- **YOUR ASSIGNMENT**
Repeat each entry as written, dropping any picture you find.

------------------------------------

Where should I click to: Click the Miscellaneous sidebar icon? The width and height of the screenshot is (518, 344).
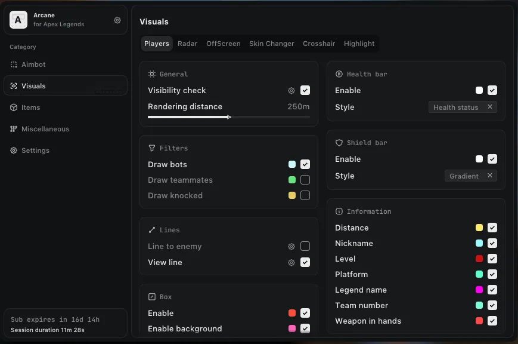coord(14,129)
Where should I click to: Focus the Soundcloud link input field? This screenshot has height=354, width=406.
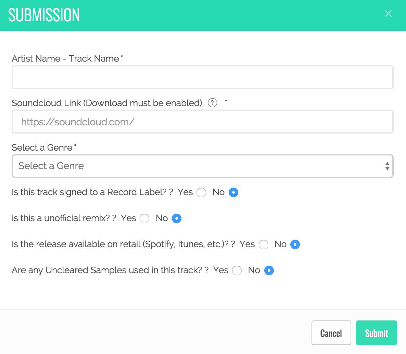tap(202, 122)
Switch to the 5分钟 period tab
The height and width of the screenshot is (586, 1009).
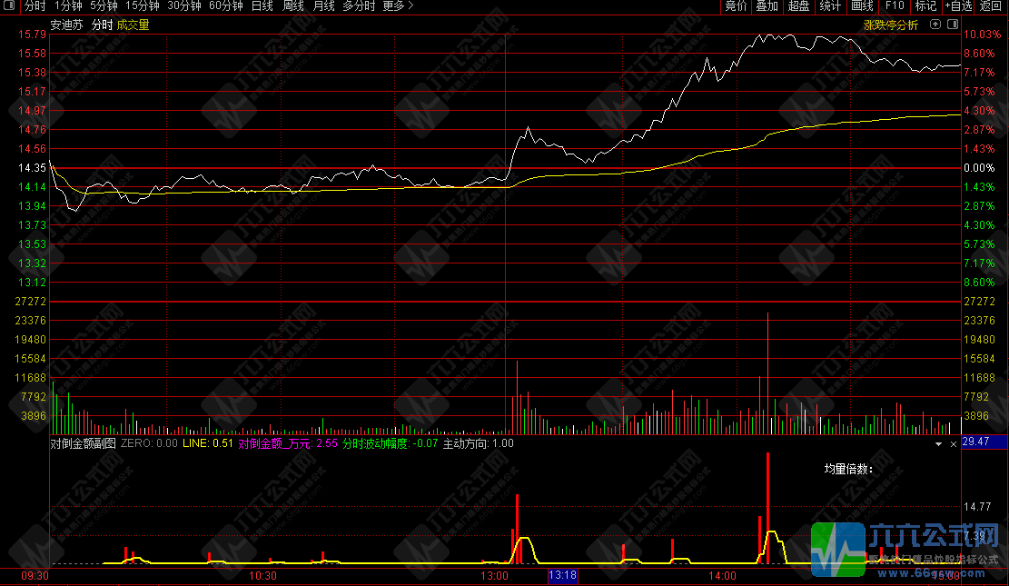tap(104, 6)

------------------------------------

- **REPLY TO THE EXERCISE**
Where should I click to: Click the Miscellaneous sidebar icon? The width and height of the screenshot is (518, 344).
coord(14,129)
Where should I click to: Focus the Soundcloud link input field? This screenshot has height=354, width=406.
tap(202, 122)
Switch to the 5分钟 period tab
The height and width of the screenshot is (586, 1009).
tap(104, 6)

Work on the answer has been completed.